Acte I
Quand le rideau s’ouvre, on est à la fin d’un casting. Émilienne est la dernière postulante. Elle est accompagnée par son frère. Ils sont d’abord dans la salle puis montent sur scène lorsqu’on les appelle. Ignace est assis nonchalamment sur le pouf. Il est vaguement costumé à l’orientale avec un pantalon bouffant et un petit boléro.
Désiré. – Bon, Léonie, combien il en reste ?
Léonie. – On arrive à la dernière m’sieur Désiré.
Désiré. – Bien, appelez-la.
Léonie, appelant. – Mademoiselle Émilienne De Vroot !
Émilienne. – Présente !
Léonie. – Vous avez un quelqu’un ou une quelqu’une pour vous donner la réplique ?
Ferdinand. – Oui, oui. Moi.
Désiré. – Très bien ! En place ! En place ! Vite !
Ferdinand, en aidant sa sœur à monter sur scène. – C’est le grand jour. Tu vas les épater.
Émilienne. – Croise les doigts. J’ai une de ces pétoches !
Ferdinand. – Courage petite sœur !
Léonie. – C’est votre sœur ? C’est vrai qu’il y a un air de…
Désiré. – On s’en moque ! À vous, Mademoiselle. Et mettez-y du cœur, de la passion. On doit lire à la fois l’amour et le désarroi dans vos yeux. Vous comprenez Mademoiselle ?
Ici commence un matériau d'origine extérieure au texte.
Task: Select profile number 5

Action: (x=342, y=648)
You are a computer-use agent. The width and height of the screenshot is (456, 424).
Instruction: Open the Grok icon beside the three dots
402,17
Émilienne. – Oui, Monsieur.
Désiré. – Alors on y va !… Et où est le Cheik ? Maurice ! Oh, Maurice !
Cheik, venant de la cave. – Voilà voilà ! On a quand même le temps de boire un coup.
Désiré. – Pas vraiment, non. Bon, t’es prêt ?
Cheik. – Y’a pas plus prêt.
Désiré. – Bon, prends ta place. (Le Cheik sort par le décor oriental.) Ignace, sors du champ ! (Ignace s’écarte du décor.) Prêt ?
Ignace. – Prêt.
Léonie, au public. – C’est mon fils. Il est très…
Désiré. – Silence Léonie ! Attention !… Tout le monde est prêt ? Alors, ac…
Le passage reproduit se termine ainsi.